◆ Your goal:
Once the line containing "You are a computer-use agent. Screen" has been printed, stop; print every line before it exactly, starting at the top of the material below.

BEGIN

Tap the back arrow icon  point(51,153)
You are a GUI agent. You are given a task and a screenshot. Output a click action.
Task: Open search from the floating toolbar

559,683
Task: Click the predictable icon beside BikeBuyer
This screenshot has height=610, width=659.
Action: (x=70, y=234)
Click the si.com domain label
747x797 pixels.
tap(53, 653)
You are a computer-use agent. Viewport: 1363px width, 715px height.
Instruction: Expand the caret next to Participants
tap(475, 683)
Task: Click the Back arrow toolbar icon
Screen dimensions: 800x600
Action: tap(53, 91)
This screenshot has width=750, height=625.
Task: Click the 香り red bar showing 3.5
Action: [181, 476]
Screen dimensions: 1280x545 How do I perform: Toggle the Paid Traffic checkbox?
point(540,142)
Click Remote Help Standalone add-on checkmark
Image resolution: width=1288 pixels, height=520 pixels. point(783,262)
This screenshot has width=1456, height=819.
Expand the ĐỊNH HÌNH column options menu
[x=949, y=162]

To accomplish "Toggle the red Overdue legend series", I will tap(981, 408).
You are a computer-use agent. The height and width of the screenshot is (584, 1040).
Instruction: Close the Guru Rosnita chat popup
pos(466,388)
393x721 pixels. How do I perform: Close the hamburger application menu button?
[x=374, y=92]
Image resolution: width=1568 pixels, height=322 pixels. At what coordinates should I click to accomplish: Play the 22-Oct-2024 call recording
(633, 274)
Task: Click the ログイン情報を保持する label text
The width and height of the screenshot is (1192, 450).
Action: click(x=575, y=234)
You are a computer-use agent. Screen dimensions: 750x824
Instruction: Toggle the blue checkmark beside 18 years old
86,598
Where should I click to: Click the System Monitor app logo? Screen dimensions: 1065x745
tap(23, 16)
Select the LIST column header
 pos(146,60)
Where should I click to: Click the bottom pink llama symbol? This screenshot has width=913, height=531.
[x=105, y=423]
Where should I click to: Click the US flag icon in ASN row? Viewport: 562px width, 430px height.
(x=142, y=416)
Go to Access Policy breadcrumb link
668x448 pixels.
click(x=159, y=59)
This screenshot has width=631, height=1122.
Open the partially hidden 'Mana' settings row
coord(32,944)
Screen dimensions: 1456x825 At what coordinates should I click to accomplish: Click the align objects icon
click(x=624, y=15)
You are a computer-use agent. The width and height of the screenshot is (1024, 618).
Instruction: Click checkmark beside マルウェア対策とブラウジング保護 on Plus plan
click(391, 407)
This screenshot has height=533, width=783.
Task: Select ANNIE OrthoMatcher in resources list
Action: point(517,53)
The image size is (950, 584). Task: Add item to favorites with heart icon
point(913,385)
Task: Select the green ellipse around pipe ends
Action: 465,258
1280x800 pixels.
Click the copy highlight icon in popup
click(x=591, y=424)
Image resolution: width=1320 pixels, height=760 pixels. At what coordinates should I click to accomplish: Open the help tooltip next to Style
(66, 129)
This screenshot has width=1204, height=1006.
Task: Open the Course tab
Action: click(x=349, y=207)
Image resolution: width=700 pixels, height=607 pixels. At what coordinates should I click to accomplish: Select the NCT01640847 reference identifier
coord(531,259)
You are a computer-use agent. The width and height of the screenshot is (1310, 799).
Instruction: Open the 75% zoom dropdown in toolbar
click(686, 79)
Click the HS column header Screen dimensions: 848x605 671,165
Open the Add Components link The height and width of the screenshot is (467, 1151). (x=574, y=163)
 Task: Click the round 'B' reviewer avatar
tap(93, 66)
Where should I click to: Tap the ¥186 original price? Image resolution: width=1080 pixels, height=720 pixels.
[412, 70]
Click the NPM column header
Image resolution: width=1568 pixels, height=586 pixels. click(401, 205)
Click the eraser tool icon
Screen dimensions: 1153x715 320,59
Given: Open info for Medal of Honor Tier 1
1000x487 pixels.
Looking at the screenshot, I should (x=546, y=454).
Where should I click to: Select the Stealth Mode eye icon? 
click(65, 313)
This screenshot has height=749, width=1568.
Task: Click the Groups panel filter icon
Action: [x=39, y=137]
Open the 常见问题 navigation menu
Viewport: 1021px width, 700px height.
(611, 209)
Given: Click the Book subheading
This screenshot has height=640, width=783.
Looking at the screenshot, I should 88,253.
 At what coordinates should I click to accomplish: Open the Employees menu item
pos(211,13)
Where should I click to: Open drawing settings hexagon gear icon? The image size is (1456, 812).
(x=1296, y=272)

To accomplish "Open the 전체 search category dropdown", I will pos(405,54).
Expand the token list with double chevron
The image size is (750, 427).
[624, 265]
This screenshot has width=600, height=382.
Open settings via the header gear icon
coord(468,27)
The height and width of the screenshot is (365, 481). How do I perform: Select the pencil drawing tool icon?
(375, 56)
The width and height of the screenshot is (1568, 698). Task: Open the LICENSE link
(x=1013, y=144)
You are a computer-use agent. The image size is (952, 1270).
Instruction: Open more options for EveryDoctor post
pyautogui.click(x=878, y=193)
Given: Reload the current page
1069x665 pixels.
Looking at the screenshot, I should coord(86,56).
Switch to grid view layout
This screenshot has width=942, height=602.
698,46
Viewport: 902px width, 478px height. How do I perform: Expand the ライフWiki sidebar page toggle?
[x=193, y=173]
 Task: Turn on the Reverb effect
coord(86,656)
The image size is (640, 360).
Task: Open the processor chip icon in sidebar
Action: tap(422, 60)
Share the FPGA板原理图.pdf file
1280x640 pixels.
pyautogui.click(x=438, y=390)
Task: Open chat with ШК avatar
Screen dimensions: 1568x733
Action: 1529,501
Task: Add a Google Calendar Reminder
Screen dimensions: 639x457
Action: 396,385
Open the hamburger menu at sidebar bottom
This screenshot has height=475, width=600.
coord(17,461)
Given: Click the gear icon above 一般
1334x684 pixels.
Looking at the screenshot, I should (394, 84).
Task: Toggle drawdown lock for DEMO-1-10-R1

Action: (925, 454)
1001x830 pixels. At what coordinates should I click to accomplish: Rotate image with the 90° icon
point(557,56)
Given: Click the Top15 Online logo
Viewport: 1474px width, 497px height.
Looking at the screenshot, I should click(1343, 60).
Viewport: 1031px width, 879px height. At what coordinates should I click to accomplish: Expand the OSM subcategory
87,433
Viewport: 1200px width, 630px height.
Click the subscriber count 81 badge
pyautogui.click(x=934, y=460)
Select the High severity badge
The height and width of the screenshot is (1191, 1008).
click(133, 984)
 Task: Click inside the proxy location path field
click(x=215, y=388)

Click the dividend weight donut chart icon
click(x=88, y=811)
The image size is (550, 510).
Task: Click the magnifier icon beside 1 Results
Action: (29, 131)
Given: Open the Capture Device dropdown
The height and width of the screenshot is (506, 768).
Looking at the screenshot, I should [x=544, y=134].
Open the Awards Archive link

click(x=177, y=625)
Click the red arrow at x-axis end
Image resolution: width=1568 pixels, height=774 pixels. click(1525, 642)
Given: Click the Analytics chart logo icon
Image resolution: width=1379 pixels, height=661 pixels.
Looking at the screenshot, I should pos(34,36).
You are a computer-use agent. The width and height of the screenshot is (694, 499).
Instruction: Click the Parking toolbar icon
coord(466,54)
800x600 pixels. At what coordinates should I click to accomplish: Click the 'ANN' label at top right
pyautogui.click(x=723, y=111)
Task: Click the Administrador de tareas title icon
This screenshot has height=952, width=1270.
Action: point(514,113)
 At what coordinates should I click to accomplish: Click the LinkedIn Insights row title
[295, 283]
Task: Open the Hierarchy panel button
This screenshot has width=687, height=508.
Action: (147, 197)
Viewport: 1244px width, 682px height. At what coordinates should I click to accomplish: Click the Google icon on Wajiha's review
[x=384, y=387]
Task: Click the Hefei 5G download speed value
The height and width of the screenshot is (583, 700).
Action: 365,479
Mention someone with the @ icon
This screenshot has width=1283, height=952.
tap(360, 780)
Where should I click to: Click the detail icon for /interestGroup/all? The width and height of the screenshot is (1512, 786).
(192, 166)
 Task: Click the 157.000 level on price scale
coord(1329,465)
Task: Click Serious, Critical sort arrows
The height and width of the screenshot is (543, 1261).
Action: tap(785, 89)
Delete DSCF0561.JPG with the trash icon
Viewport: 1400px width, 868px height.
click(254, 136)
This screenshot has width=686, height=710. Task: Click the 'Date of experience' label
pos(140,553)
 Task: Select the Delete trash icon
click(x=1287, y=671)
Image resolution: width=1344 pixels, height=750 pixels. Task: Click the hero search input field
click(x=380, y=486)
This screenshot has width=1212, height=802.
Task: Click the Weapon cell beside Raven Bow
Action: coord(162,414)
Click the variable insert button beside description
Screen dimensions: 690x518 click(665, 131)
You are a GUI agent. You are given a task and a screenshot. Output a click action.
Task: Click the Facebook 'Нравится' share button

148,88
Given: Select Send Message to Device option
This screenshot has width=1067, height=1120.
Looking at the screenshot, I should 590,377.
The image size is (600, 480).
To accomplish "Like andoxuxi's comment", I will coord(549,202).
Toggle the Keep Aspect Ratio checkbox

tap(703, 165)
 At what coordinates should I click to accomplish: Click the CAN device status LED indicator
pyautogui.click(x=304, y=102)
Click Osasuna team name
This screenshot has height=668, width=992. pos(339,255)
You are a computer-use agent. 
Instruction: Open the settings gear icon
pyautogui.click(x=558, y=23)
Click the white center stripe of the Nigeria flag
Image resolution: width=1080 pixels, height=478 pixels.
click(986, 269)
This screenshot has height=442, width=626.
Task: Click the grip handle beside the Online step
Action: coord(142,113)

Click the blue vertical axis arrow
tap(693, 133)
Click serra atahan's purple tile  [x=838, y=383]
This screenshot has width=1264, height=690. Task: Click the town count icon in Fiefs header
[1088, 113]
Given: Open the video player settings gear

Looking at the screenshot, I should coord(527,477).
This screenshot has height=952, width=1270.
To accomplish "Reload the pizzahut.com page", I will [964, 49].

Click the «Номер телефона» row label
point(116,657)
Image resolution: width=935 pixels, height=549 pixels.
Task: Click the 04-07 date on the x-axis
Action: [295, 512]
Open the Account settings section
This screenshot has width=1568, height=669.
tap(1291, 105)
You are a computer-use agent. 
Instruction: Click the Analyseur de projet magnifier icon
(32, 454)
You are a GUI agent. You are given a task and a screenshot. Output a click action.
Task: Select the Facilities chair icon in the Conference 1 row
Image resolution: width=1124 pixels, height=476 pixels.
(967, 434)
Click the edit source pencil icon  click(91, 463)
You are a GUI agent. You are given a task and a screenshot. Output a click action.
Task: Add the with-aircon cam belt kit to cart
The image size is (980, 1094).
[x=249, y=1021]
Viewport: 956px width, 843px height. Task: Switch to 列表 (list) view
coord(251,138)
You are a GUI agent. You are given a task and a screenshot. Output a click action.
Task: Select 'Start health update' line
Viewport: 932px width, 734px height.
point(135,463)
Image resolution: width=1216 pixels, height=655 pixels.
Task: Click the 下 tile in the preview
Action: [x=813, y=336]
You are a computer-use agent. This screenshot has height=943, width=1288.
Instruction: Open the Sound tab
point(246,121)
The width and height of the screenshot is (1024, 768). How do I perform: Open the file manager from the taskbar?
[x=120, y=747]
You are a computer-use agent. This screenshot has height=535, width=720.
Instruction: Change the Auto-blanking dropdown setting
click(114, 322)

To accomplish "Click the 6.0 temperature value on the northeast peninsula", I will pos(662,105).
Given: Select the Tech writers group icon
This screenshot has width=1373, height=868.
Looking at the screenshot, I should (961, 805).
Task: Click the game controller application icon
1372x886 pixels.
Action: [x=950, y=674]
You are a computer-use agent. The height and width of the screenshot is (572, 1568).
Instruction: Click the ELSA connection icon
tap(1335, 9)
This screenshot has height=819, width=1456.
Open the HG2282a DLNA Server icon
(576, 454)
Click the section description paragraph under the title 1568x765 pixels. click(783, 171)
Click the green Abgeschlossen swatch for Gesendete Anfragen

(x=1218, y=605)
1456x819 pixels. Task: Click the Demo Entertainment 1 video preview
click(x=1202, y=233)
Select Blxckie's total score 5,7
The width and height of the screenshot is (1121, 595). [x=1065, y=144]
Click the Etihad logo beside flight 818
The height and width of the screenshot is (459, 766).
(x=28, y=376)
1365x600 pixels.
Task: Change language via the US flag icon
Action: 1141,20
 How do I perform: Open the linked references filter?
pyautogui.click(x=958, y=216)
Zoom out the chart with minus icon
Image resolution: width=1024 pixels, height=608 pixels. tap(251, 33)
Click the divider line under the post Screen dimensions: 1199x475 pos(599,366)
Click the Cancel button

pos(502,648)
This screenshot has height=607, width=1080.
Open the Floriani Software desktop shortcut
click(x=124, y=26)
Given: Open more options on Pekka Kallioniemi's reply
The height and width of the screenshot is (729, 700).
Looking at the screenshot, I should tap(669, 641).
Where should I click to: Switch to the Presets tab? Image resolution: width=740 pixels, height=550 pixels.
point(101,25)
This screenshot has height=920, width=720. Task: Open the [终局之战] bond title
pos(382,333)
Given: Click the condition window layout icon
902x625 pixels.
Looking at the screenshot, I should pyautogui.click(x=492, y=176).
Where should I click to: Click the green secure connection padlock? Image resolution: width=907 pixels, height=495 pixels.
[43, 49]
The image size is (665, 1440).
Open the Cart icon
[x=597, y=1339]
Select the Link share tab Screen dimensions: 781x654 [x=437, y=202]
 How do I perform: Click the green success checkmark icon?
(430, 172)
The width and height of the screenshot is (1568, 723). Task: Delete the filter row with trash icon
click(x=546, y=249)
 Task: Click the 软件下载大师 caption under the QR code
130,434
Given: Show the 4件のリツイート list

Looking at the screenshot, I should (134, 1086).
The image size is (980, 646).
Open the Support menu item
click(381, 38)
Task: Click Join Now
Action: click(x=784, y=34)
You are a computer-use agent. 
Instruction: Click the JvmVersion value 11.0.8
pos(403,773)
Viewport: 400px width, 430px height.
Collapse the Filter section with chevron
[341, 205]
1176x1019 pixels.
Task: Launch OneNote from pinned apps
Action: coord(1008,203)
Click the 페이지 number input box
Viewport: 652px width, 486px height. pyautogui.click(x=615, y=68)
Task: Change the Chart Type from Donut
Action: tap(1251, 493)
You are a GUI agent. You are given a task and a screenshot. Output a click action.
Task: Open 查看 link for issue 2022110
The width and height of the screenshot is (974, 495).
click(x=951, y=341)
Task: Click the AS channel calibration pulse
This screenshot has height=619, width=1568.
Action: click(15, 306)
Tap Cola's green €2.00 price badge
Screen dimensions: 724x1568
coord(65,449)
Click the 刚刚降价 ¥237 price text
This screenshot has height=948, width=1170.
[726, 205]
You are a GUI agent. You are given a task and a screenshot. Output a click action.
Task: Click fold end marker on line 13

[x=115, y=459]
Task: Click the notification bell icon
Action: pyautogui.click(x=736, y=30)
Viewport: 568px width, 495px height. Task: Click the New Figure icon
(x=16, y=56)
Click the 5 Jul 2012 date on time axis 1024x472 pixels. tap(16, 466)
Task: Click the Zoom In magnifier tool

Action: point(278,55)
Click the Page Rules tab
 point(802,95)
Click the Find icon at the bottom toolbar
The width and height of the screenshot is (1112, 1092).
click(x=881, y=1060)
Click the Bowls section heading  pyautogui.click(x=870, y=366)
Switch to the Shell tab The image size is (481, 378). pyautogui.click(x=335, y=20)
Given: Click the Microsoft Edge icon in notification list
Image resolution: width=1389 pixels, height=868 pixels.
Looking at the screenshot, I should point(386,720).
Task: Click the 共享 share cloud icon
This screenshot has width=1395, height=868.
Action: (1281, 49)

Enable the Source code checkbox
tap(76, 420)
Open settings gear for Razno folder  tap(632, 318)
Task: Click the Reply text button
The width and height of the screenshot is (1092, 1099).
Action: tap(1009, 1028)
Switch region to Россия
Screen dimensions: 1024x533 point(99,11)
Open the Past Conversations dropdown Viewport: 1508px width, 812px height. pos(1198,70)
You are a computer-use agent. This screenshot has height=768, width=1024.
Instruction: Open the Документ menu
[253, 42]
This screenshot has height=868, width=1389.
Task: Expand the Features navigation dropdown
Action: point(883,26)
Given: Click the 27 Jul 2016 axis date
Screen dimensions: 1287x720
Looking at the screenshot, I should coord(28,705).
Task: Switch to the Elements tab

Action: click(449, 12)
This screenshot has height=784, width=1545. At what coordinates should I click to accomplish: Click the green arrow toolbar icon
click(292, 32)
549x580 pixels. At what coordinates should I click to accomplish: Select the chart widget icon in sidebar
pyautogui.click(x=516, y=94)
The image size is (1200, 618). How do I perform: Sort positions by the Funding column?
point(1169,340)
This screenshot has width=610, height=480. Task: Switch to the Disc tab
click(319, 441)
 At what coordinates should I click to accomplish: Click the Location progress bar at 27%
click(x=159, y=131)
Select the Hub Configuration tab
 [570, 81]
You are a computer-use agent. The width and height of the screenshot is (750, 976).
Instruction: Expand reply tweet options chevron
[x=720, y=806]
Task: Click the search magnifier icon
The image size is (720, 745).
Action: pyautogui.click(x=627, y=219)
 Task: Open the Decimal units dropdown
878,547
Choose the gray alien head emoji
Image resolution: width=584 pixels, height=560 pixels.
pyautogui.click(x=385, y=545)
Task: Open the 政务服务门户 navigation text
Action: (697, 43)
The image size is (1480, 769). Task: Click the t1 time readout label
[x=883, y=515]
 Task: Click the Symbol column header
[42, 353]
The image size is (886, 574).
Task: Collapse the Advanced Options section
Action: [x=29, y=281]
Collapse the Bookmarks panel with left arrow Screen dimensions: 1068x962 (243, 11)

END

◆ Exercise output:
Tap the back arrow icon  point(51,153)
You are a GUI agent. You are given a task and a screenshot. Output a click action.
Task: Open search from the floating toolbar

559,683
Task: Click the predictable icon beside BikeBuyer
This screenshot has height=610, width=659.
Action: (x=70, y=234)
Click the si.com domain label
747x797 pixels.
tap(53, 653)
You are a computer-use agent. Viewport: 1363px width, 715px height.
Instruction: Expand the caret next to Participants
tap(475, 683)
Task: Click the Back arrow toolbar icon
Screen dimensions: 800x600
Action: tap(53, 91)
This screenshot has width=750, height=625.
Task: Click the 香り red bar showing 3.5
Action: [181, 476]
Screen dimensions: 1280x545 How do I perform: Toggle the Paid Traffic checkbox?
point(540,142)
Click Remote Help Standalone add-on checkmark
Image resolution: width=1288 pixels, height=520 pixels. point(783,262)
This screenshot has width=1456, height=819.
Expand the ĐỊNH HÌNH column options menu
[x=949, y=162]

To accomplish "Toggle the red Overdue legend series", I will tap(981, 408).
You are a computer-use agent. The height and width of the screenshot is (584, 1040).
Instruction: Close the Guru Rosnita chat popup
pos(466,388)
393x721 pixels. How do I perform: Close the hamburger application menu button?
[x=374, y=92]
Image resolution: width=1568 pixels, height=322 pixels. At what coordinates should I click to accomplish: Play the 22-Oct-2024 call recording
(633, 274)
Task: Click the ログイン情報を保持する label text
The width and height of the screenshot is (1192, 450).
Action: click(x=575, y=234)
You are a computer-use agent. Screen dimensions: 750x824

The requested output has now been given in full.